IN recent weeks, with temperatures in England running 3 to 6 °C above average, this is becoming a significant period of drought.

It has enabled the conditions for the extensive moorland fires on Saddleworth Moor and also Winter Hill, in the latter case being helped along by some idiot.

In the bare blackened peat, fissures will develop which, with later rainfall, will only erode and degrade the moorland further, creating a long-term impact.

This hot weather may not, yet, be directly linked to climate change although it typifies the risk.

So make no mistake, those apocalyptic looking clouds heading the skyline above Bolton last week portend the shape of things to come.

In 2003, the heat wave across Europe caused the premature deaths of up to 70,000 people.

In planning our towns we shall have to be rather cleverer than any arsonist.

Our towns desperately need to start on the transition to becoming climate-change adapted.

This is partly why, in 2016, the Bolton & District Civic Trust promoted its Cheadle Square & Moor Lane low-carbon VISION of green infrastructure integrated with modern sustainable commercial and residential development, over the three-hectare site.

The other reason was, as a report last week underlines, that the centres of towns and cities need far more quality commercial employment space beyond the current emphasis on retail.

A 2015 Bolton economic report identifies a NET daily commuting outflow from Bolton of some 8,500 people.

Workers who live in Horwich, where Chorley New Road and the M61 link road are choked at peak hour, have a high proportion of technical and managerial jobs, but these are mostly not in Horwich.

We need to strive more to have local jobs for local people.

Last week also saw a report from UNICEF (The United Nations’s body) into the UK air quality, which stated that 4.5 million children here are subject to poor air quality.
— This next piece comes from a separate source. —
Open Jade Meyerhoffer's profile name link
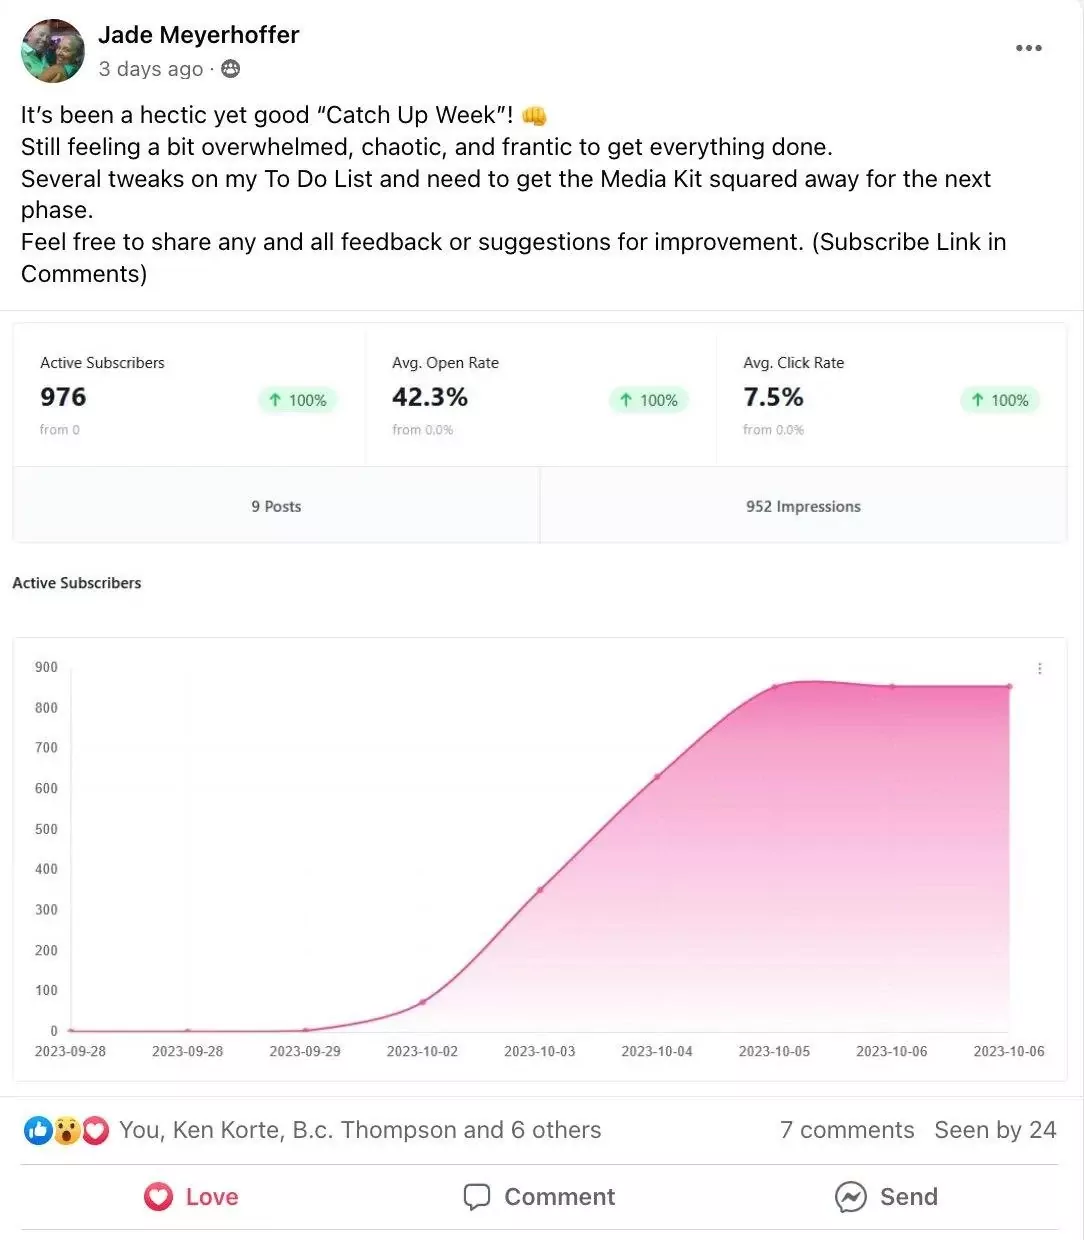This screenshot has height=1240, width=1084. click(x=198, y=35)
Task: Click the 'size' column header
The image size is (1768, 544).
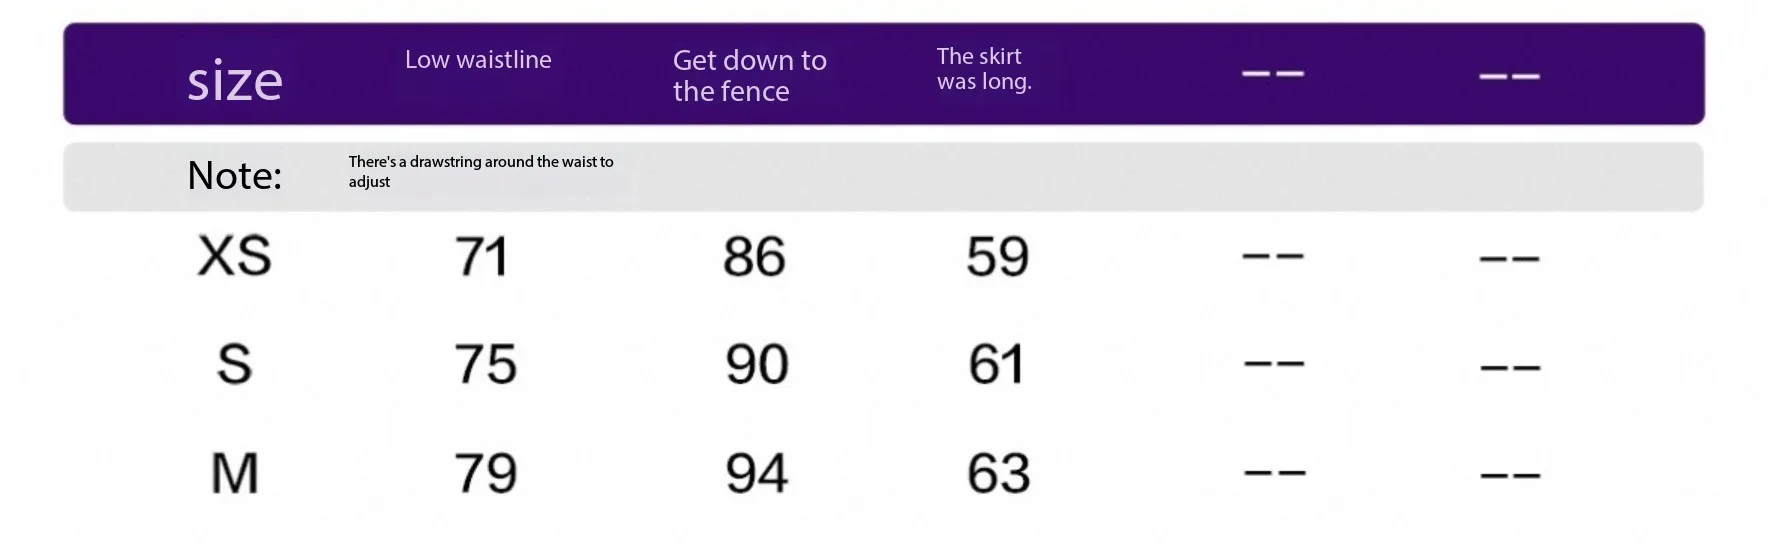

Part of the reason for this are the high levels of commuting because jobs are not near to where people live and people choose their vehicles over public transport.

Bolton suffers from this, as does the whole conurbation of Greater Manchester, as Manchester sucks in employment.

But the recent boost of jobs in Manchester, through its drive on a concreted and high-rise centre, is fast loosing the city any claim to be a ‘green’ centre.

There is an opportunity for Bolton to shape a different future for its town centre and other district centres.

The recent town centre development framework had little to say on green infrastructure and nothing to say on the need to embark on adapting Bolton for the climate to come.

Our planners need to be striving for zero carbon development, now.

For Bolton town centre, achieving a high quality built environment with integral green infrastructure should be the goal.

It the response needed for the shape of things to come, for our future generations.